New YouTube Feature Limits Shorts Viewing Time to Zero Minutes – Turn Off Feed Now
New YouTube feature limits Shorts viewing time to zero minutes, effectively disabling the Shorts feed from your homepage. Rolling out now on Android/iOS—manage time with parental controls extended to all users.
New YouTube feature limits Shorts viewing time to zero minutes finally hands control back to users drowning in TikTok-style algorithm hell, letting anyone nuke the Shorts feed from their homepage with one setting flip. Rolling out April 15, 2026 on Android/iOS after parental control debut, this isn’t subtle nudge—set “0 minutes” under Settings > Time Management > Shorts Feed Limit, refresh app, and Shorts vanish from home entirely. From my Mumbai doomscroll battles, this feels liberating: No more “one more video” traps stealing hours; homepage returns to longform recommendations while subs/search keep Shorts accessible if you hunt them.
The mechanics nail execution. Previous timers started at 15 minutes (up to 2hrs)—hit limit, app pauses scrolling with reminder. Zero minutes kills feed proactively: Full-screen “You’ve reached your Shorts limit” blocks home access completely. Subs feed, search results, dedicated Shorts tab untouched—you choose engagement consciously. YouTube confirmed to The Verge it’s “live for all parents, rolling out to everyone,” born from October 2025 teen controls now democratized.

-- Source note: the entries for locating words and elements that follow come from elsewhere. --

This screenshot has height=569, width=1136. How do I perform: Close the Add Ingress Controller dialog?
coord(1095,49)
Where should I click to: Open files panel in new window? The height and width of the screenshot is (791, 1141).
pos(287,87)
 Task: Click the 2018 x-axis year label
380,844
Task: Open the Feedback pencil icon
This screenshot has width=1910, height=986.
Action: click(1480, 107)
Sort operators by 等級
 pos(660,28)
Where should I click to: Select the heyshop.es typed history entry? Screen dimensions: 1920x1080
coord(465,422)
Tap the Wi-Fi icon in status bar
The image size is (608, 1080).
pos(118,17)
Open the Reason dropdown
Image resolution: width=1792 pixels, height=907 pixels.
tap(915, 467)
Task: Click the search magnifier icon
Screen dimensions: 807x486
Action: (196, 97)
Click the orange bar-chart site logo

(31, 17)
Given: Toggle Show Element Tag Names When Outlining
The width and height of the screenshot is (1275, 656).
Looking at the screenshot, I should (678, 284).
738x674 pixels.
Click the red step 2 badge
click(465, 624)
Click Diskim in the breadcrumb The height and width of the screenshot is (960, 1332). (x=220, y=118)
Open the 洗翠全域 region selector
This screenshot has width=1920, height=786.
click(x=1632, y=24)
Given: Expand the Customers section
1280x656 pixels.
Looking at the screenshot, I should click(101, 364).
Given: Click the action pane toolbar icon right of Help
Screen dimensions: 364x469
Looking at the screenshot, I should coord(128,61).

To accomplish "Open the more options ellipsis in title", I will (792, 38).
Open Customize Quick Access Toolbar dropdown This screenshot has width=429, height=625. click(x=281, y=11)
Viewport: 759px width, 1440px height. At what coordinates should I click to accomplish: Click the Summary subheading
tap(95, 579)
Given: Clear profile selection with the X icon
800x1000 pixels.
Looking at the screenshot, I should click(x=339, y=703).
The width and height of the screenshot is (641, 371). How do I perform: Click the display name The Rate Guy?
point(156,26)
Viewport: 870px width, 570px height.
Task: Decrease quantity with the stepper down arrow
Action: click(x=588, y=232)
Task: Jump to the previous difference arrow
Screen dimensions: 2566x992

India context hits different: 500M+ users battle addictive 15-second loops amid Jio data caps, exam seasons, work grind. Parents gain sanity—kids hit tuition blocks instead of prank compilations. Content creators split: Algorithm purists cry reach loss, longform YouTubers celebrate homepage real estate. Rollout staggers but universal—no Premium gatekeeping.
Setup takes 30 seconds: Profile icon > Settings > Time Management > Daily limits > Shorts Feed Limit > 0 minutes. Paired with “Take a break” reminders, bedtime limits, this forms YouTube’s digital wellness arsenal. Parents lock via Family Link; adults self-regulate. Browser/web lags behind—mobile first.
Stats underscore timeliness: Average user burns 90+ minutes daily on Shorts; 70% report “can’t stop” frustration. TikTok bans amplified pressure—YouTube faces addiction scrutiny post-$1B EU fine threat. Google admits Shorts “time well spent” pivot after creator backlash.
Comparisons favor YouTube: TikTok lacks native disable (jailbreak hacks only); Instagram Reels forces browser tricks. Apple’s Screen Time proxies work but lack feed-level granularity.
Downsides exist: Algorithm learns preferences slower sans Shorts data; viral discovery shifts to search/subs. Creators fear monetization dip—YouTube promises adjusted RPMs.
New YouTube feature limits Shorts viewing time to zero minutes delivers what scroll zombies craved—homepage sovereignty without app deletion drama. Parents enforce, adults reclaim hours, creators adapt. Flip setting today; feel the calm wash over. Longform renaissance incoming—what’s your first non-Shorts binge?